They Cage the Animals at Night Quotes

Quotes

“It’s the rules. They cage the animals at night! It’s the rules.”

Mark

At the Home of Angels orphanage after the narrator is unceremoniously dropped off by his mother with a promise to come back soon worth the price of a cup of coffee in 1930, a terrified and sad little boy is given a stuff animal by one of the nuns that he names Doggie. When he wakes up he is surprised to find Doggie missing and is informed by Mark about the rules. All the stuff animals are collected by the nuns and caged at night. It’s the rules. The narrator is about to learn all about strict rules and the necessity to rebel against some of them.

“We don't want to, Jennings, but we have to. You see, the animals that are given to us we have to take care of. If we didn't cage them up in one place, we might lose them, they might get hurt or damaged. It's not the best thing, but it's the only way we have to take care of them."

Sister Clair

This is the answer to the query posed to Sister Clair: why are the animals caged at night. So, that answers that; wonder no more about whether the title is merely some sort of metaphorical cage with symbolic animals. Of course, it is, but not within the young mind of a frightened boy orphaned boy facing a brand new kind of existence he's never know practically overnight. So, yes, the answer is literal to a degree, but also deeply metaphorical and thematically applied to more than the stuffed animals and those most typically needing to be caged.

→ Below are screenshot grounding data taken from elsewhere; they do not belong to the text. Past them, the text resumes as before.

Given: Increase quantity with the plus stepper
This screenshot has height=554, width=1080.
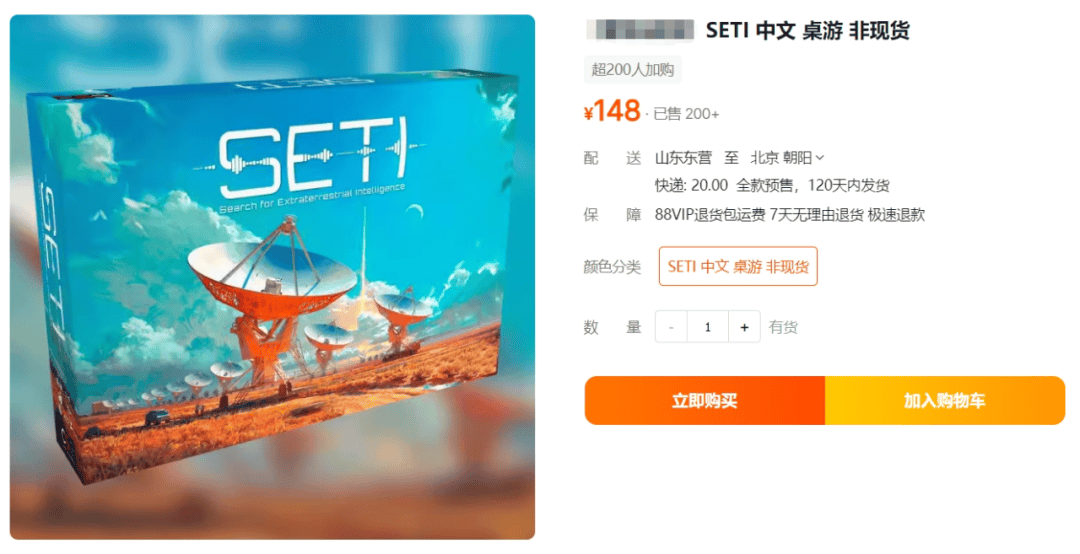Looking at the screenshot, I should [744, 327].
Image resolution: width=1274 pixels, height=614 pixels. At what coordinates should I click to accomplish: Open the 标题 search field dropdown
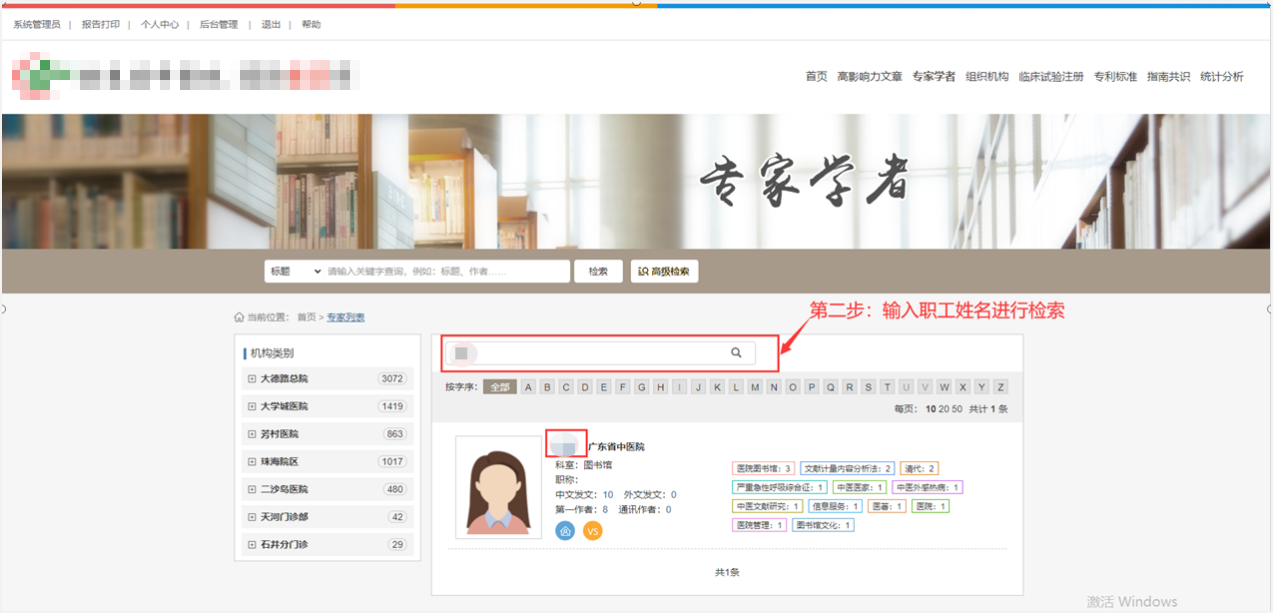pyautogui.click(x=293, y=271)
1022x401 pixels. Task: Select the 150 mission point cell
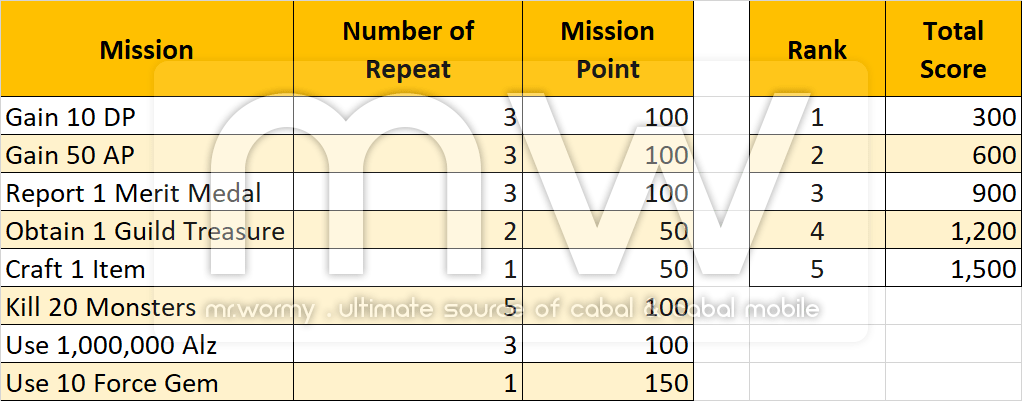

I was a police officer in the late sixties when I adopted my daughter, Carolyn. That’s one less animal they’ll have to cage at night.

Narrator

In the epilogue, the author sketches out a sort of American Graffiti-esque “where they are now” simple bio for some of the characters met along the way. Nearly the very last thing mentioned before the book end is this personal account of what happened to the writer after the events. The thematic backbone of caged animals has made the circuit from kinda sorta literal to complete symbolism. And the keys to the cage have been transferred for safe keeping.

“I love you. I love you. I love you. I love you.”

Jennings

The last words of the book before the epilogue are the narrator reconnecting with his beloved Sal, the bus driver. Overcome with emotions he tries to speak but nothing comes out. And so Sal, ever gentle, shows patience and understanding and waits. The words tumble out, Sal returns, then they tumble out again. One gets the distinct impression that a realistic accounting of events would have required a few extra pages of nothing written on it but “I love you.”